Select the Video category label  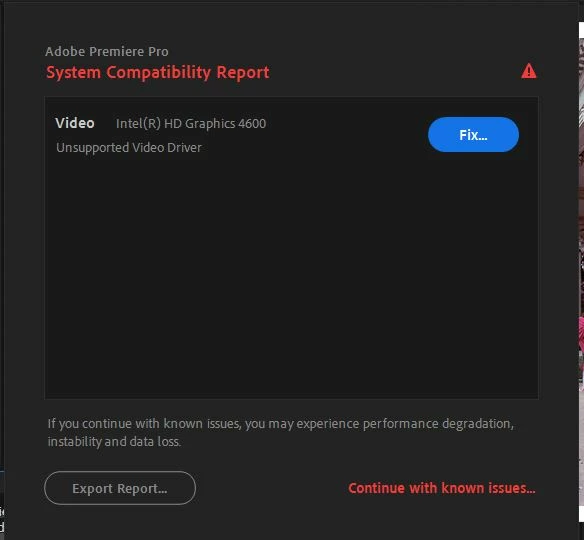[75, 123]
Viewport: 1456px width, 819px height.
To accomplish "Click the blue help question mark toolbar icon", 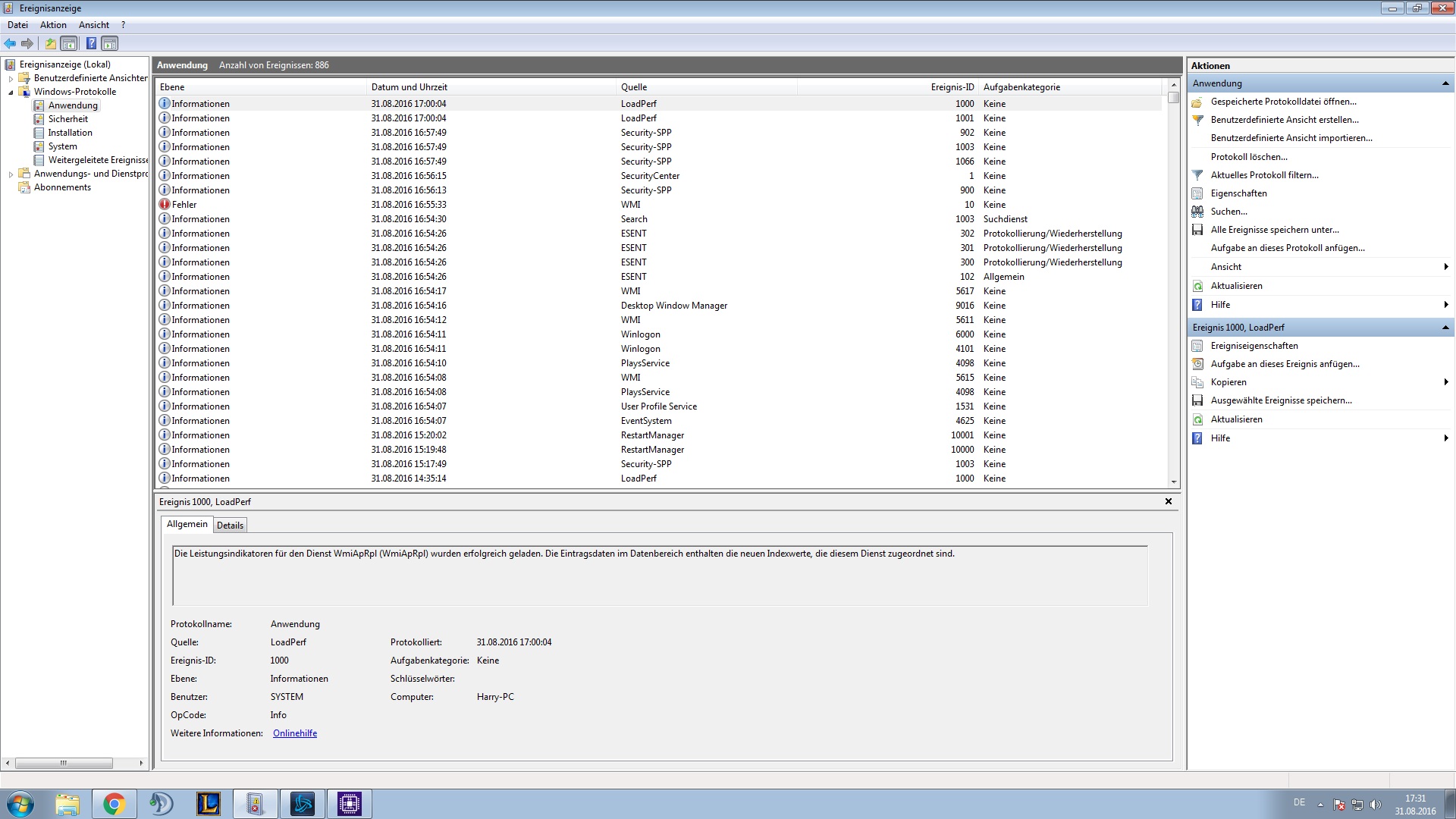I will [91, 44].
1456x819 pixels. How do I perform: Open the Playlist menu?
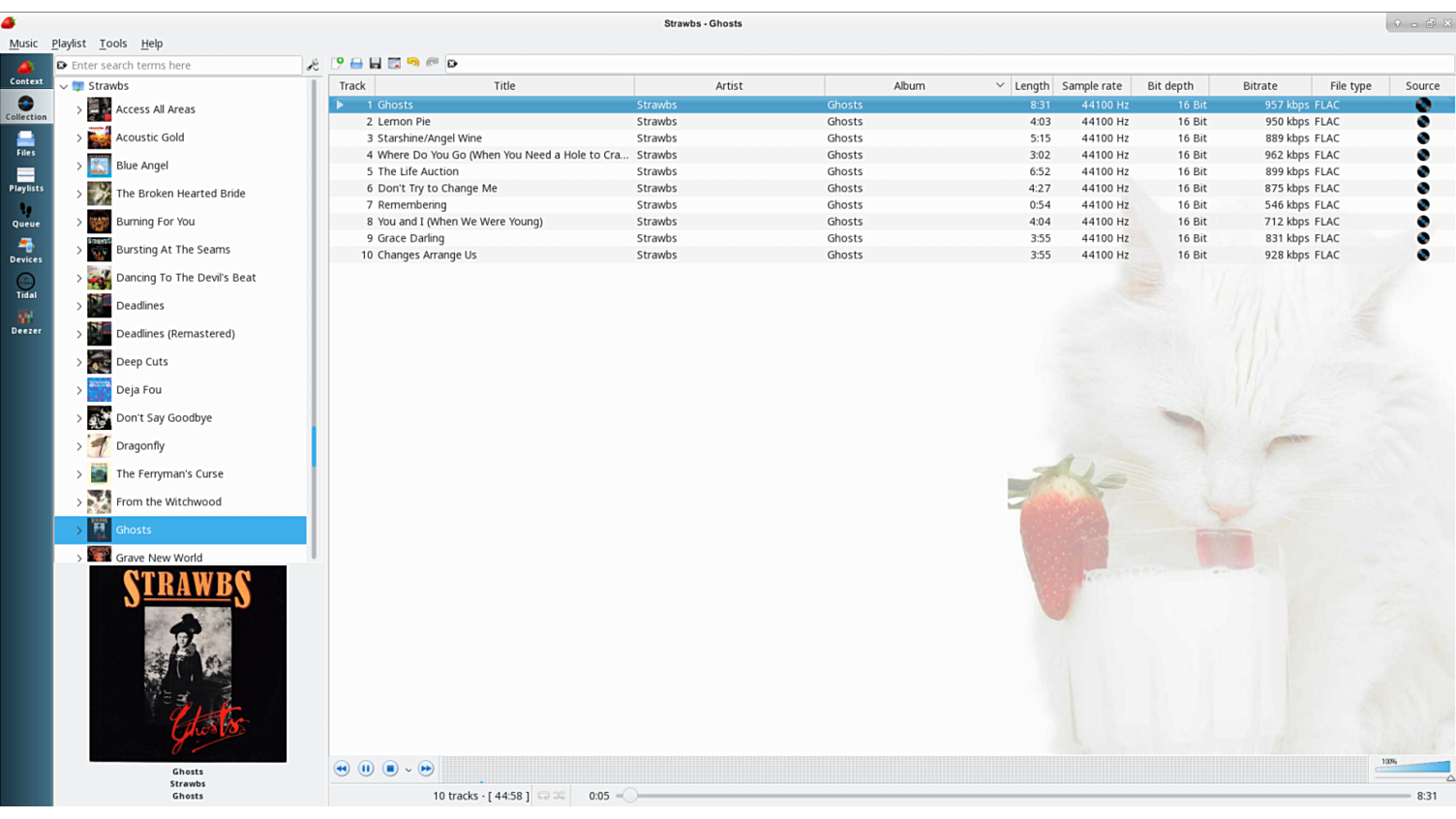click(68, 44)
####
[Task objective]: Reproduce verbatim the items from the line containing "1456x819 pixels. How" through the end of the items, with both ends included. Leave the pictures out.

[Completed task]:
1456x819 pixels. How do I perform: Open the Playlist menu?
click(68, 44)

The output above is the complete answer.